This is a company summons for direction filed by D.B.R Properties Private Limited, the fifteenth transferor company, seeking sanction of a scheme of amalgamation of fifteen transferor companies with Pebble Bay Developers Private Limited, the transferee company. The transferor companies include Galleria Developers Private Limited, Advantage Raheja Builders Private Limited, Advantage Raheja Construction Private Limited, Advantage Raheja Developers Private Limited, Advantage Raheja Hospitality Private Limited, Advantage Raheja Infraprojects Private Limited, Advantage Raheja Infrastructure Private Limited, Advantage Raheja Properties Private Limited, Advantage Raheja Resorts and Hotels Private Limited, Annonay Traders and Developers Private Limited, B. Raheja Infrastructure Private Limited, Santorini Realty Private Limited, Beau Rivage Investment and Finance Private Limited, Beau Rivage Trading Company Private Limited, and D.B.R Properties Private Limited. The applicant company is incorporated under the Companies Act, 1956 with its registered office at Raheja Chambers, Linking Road & Main Avenue, Santacruz (west), Mumbai. The court, presided over by Justice G.S. Patel, considered the application on 2nd May 2014. The court noted that all statutory requirements under the Companies Act, 1956 had been complied with, including the convening of meetings of shareholders and creditors, and that no objections had been received from any authorities or interested parties. The court found the scheme to be fair, reasonable, and not contrary to public policy. Accordingly, the court sanctioned the scheme of amalgamation, directing that the transferor companies be dissolved without winding up, and that the transferee company take over all assets and liabilities of the transferor companies.
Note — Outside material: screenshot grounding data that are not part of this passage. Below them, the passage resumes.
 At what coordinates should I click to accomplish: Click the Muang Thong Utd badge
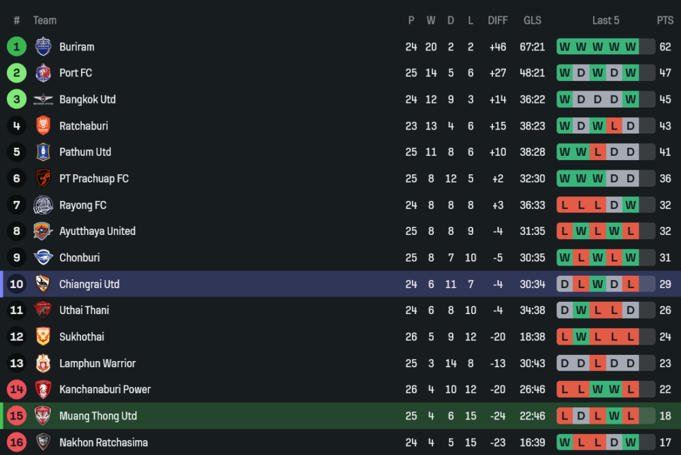(43, 415)
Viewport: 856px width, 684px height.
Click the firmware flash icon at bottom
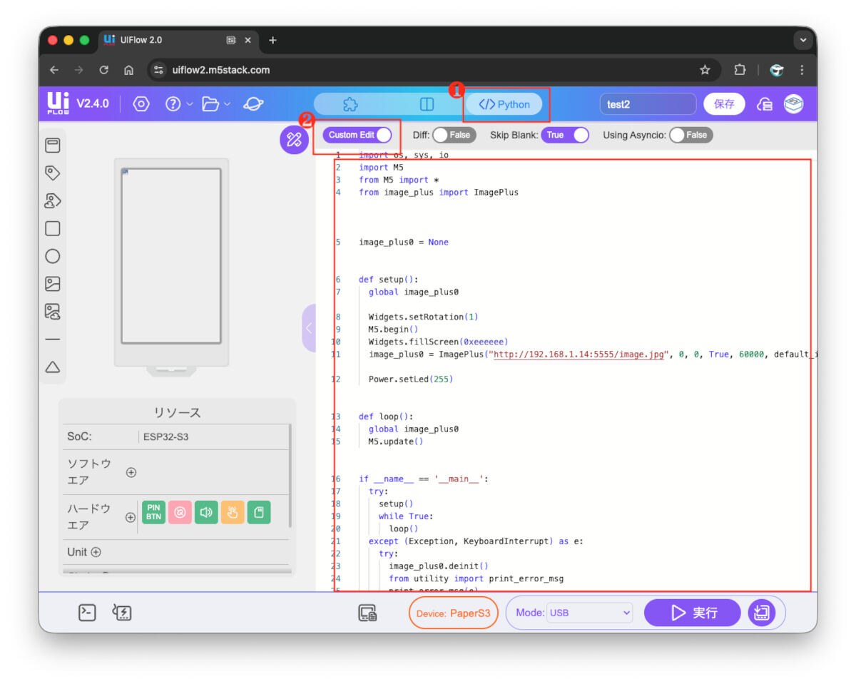pos(122,612)
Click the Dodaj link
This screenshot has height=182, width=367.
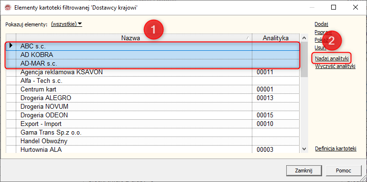tap(321, 24)
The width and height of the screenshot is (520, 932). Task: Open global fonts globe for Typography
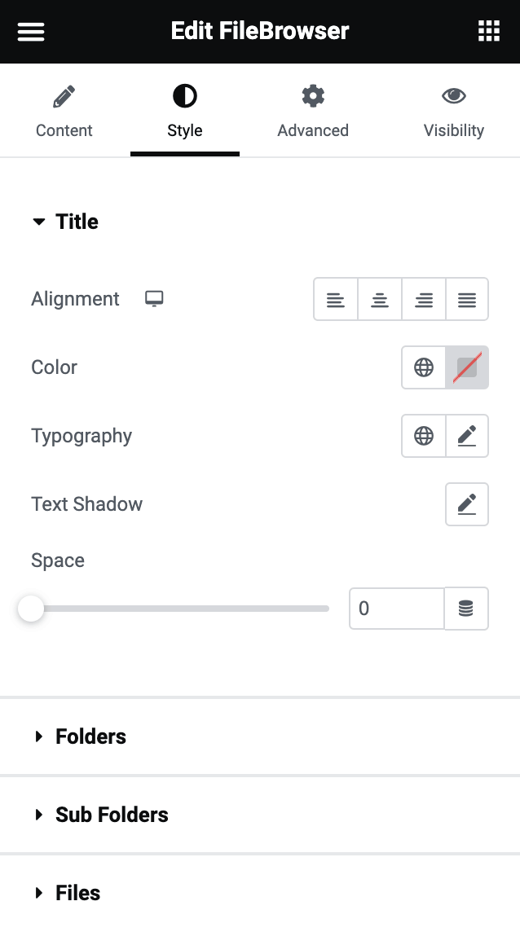click(x=424, y=436)
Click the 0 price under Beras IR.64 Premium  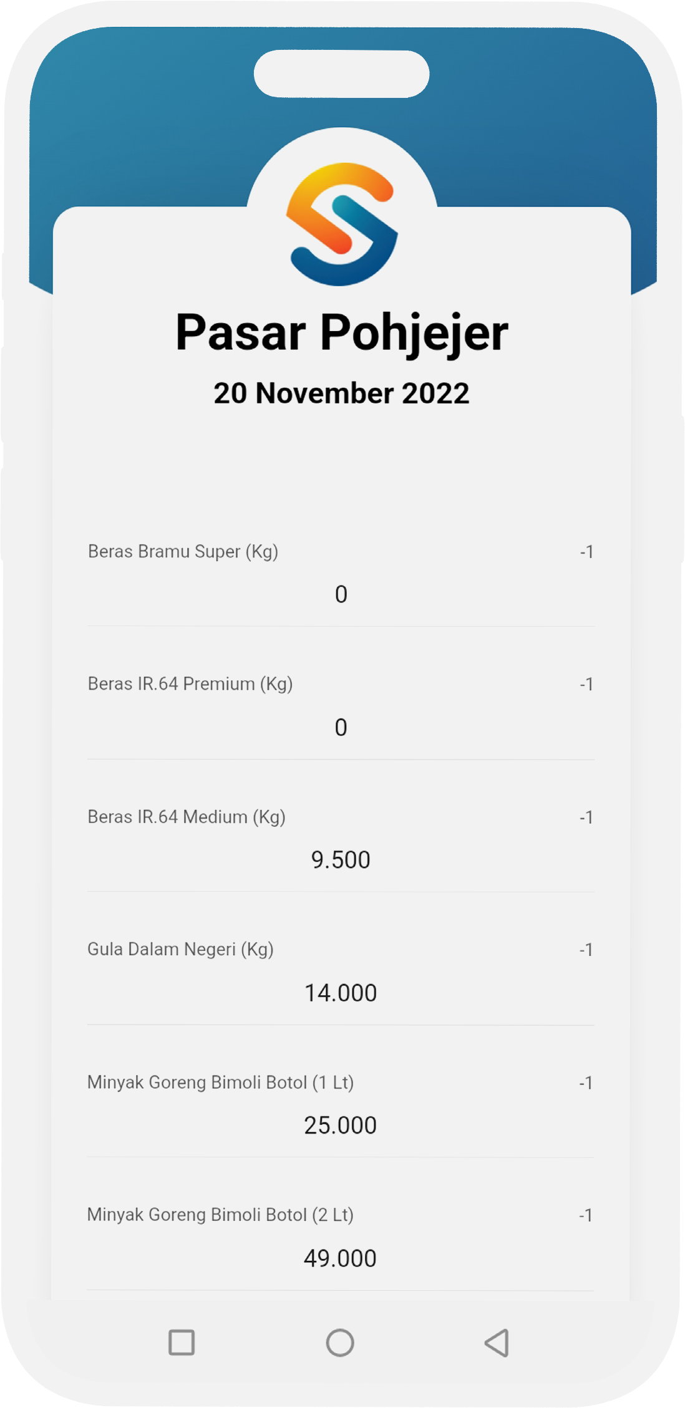pos(341,727)
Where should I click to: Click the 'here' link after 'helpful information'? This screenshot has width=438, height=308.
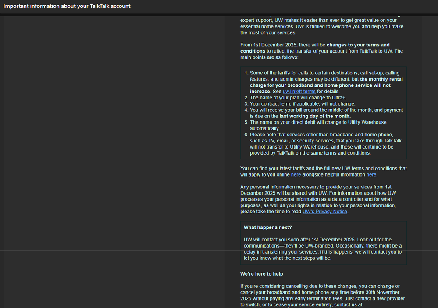(371, 175)
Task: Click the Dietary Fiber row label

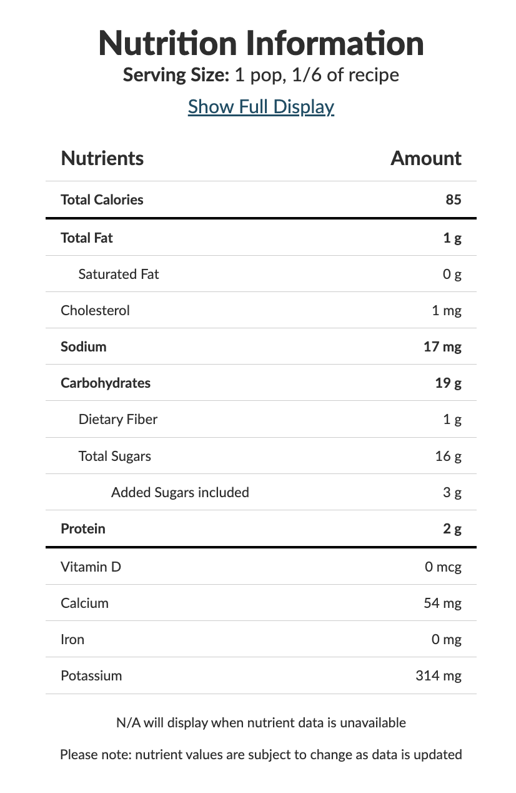Action: tap(118, 419)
The court also directed that the costs of the application be borne by the applicant.

Headnote

A) Company Law - Scheme of Amalgamation - Sanction under Sections 391 to 394 of the Companies Act, 1956 - Court sanctioned the amalgamation of fifteen transferor companies with the transferee company after noting compliance with all statutory requirements, no objections from authorities, and protection of interests of shareholders and creditors - Held that the scheme is fair and reasonable and not contrary to public policy (Paras 1-4).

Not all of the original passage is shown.